A Hospital, A Country Club, and an Air Raid

During the First World War, Oldway was given over to the wounded. The Rotunda was filled with rows of beds and the building became the American Women's War Relief Hospital, treating soldiers brought back from the trenches of France and Belgium. King George V visited in 1915. After the war the house bounced through uses that increasingly mismatched its grandeur. It became the Torbay Country Club in 1929 with tennis courts and a bowling green laid over what had been formal gardens. The Torbay Golf & Country Club opened in 1933 with Oldway as its clubhouse. During the Second World War the house held RAF cadets training to be aircrew. In 1943 it was damaged in an air raid - Paignton was attacked repeatedly by Luftwaffe fighter-bombers - and parts of the roof and east wing took fire and shrapnel. The Singer family finally sold the mansion to Paignton Urban District Council in 1946 for £46,000. The original construction cost is estimated to have been around £200,000.

Closed, Crying Out, Still Standing

For decades Oldway served as council offices. Couples were married in the rotunda where wounded soldiers had once lain. In 1993 it was Grade II*-listed for its architectural importance.
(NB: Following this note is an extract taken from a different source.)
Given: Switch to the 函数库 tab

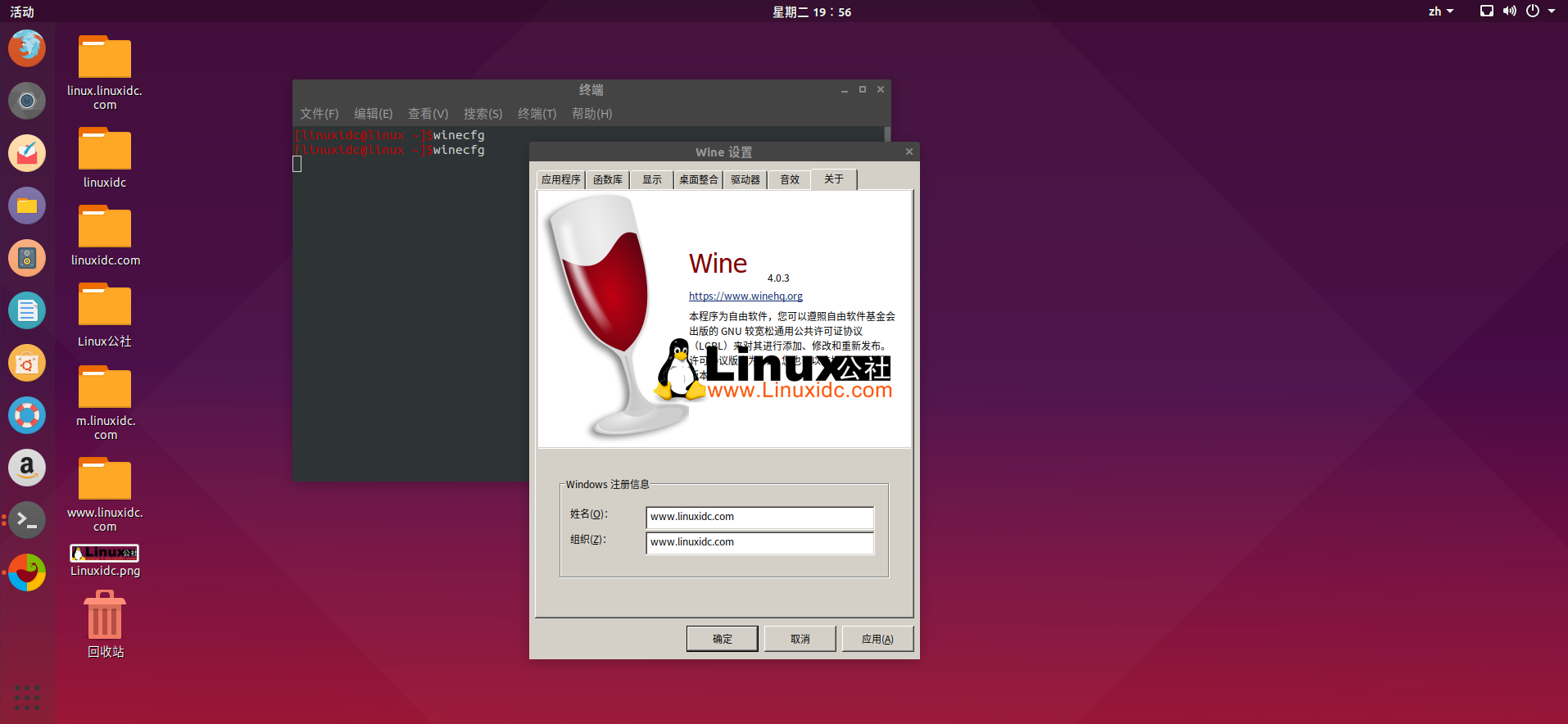Looking at the screenshot, I should [607, 180].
In 2012 Torbay Council approved a £12 million scheme to convert the mansion into a luxury hotel and sheltered retirement flats. It was a plausible saviour for an ageing building. It did not happen. The developer, Akkeron, claimed Torbay Council had caused delays through lease disputes and demanded £8 million in damages. The agreement was terminated in August 2016 and the legal dispute killed the project. Oldway has been closed since 2013. The bowling green still operates. The tennis courts are gone. In 2018 the Victorian Society named Oldway in its top ten buildings 'crying out' to be saved. In 2023 it was added to Historic England's Heritage at Risk register. A National Lottery Heritage Fund bid for around £10 million is in play. The Hall of Mirrors still waits behind locked doors, parquet dulled by years of disuse, watching itself in its own gilded reflections.

From the Air

Coordinates 50.443 N, 3.568 W. Oldway Mansion sits in central Paignton on the Devon south coast, about 1 nm inland from Paignton seafront and 2 nm south of Torquay harbour. Best viewed at 1,500-2,500 ft AGL - look for the large white classical mansion with formal gardens behind, set in a green park surrounded by Victorian terraces. Exeter Airport (EGTE) is 22 nm to the north-northeast. Paignton sits on the broad curve of Tor Bay between Torquay to the north and Brixham to the south.